In his tenure with the Diamondbacks, Ray has been a significantly better pitcher away from Chase Field than in it. In fact, the biggest and most unusual discrepancy comes on balls in play. On the road, Ray has yielded a career .285 BABIP and at Chase Field the number jumps to .366. That’s a result of hitters getting better contact as Ray’s hard hit rate also jumps 6% in these splits from 34% to 40%. I said walks were the key impediment, although Ray’s strikeout and walk rates for his career are pretty close. Ray just needs to figure out how to get weaker contact when the ball is in play at home and that should help fix things.

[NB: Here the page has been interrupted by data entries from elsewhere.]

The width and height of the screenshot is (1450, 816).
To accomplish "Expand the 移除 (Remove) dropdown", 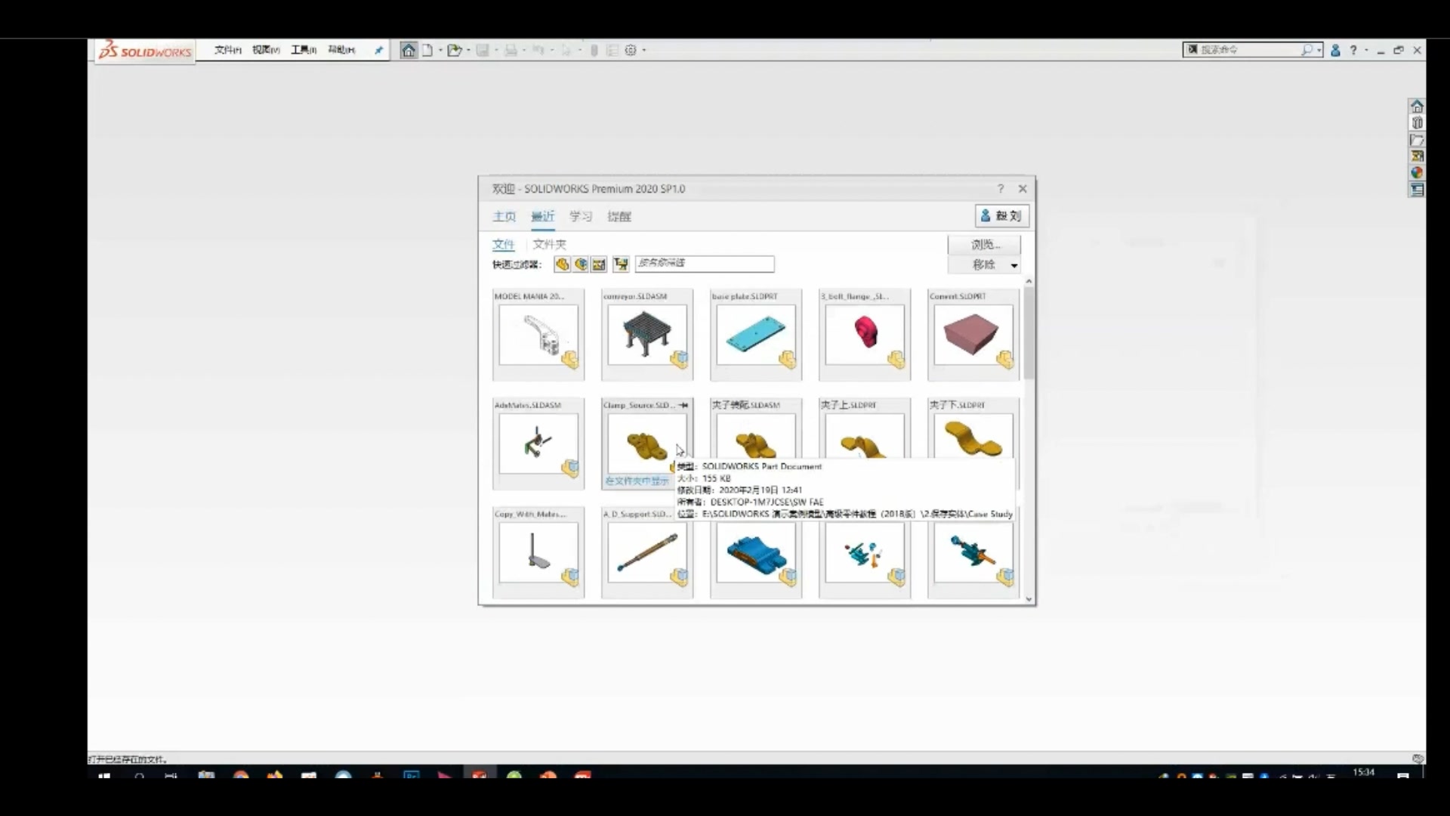I will click(1013, 265).
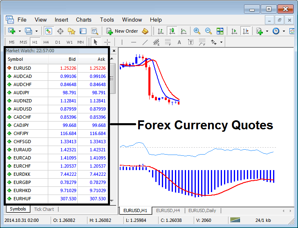The width and height of the screenshot is (298, 228).
Task: Switch chart to candlesticks view
Action: [x=172, y=31]
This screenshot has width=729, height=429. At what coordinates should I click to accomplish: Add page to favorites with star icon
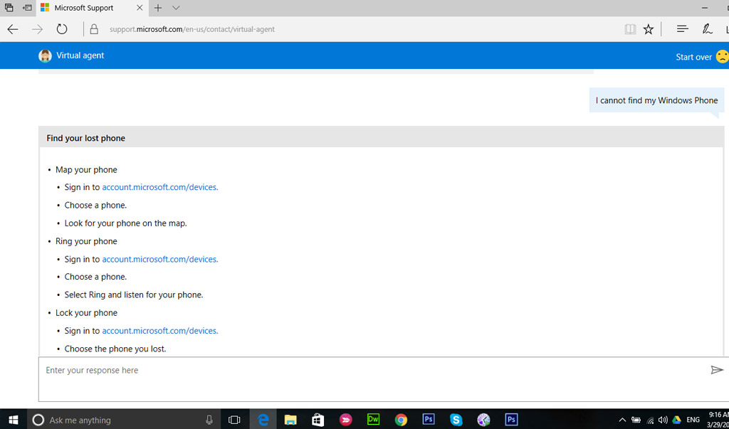pos(648,29)
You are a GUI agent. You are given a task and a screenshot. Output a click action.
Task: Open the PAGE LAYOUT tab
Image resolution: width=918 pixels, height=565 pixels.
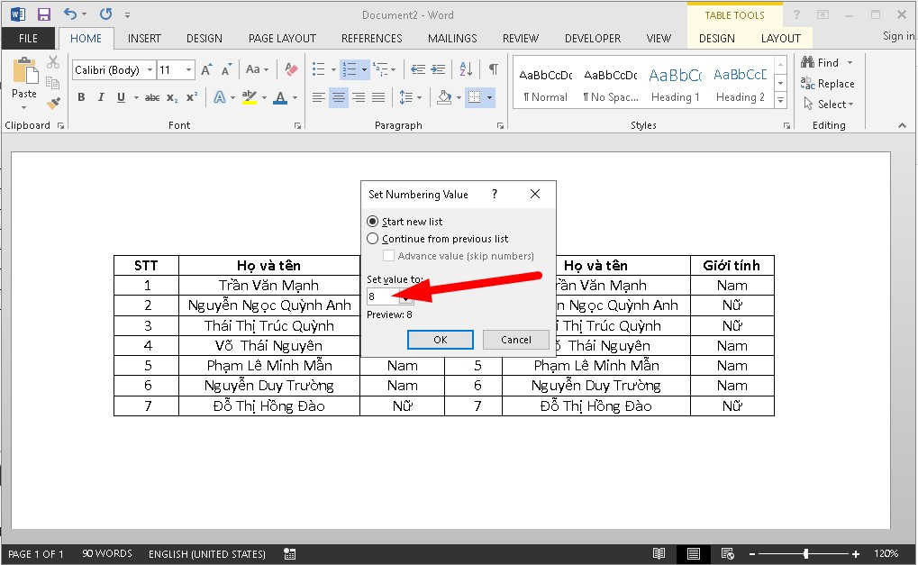(x=282, y=39)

I’m very optimistic Ray can make the fix at home. He’s pitched extremely well on the road this year, so it’s not a question of if he can pitch well. I do expect him to be a slightly better pitcher on the road than at home given that Chase Field is a hitter-friendly environment. If Ray can figure out a way to fool hitters and get them off of his fastball at Chase Field, the numbers should improve almost overnight. I have to wonder if the issue is related to why the organization seems to be willing to install a humidor at Chase Field. Once Ray gets more comfortable and has success in his home ballpark on a more regular basis, the sky is the limit.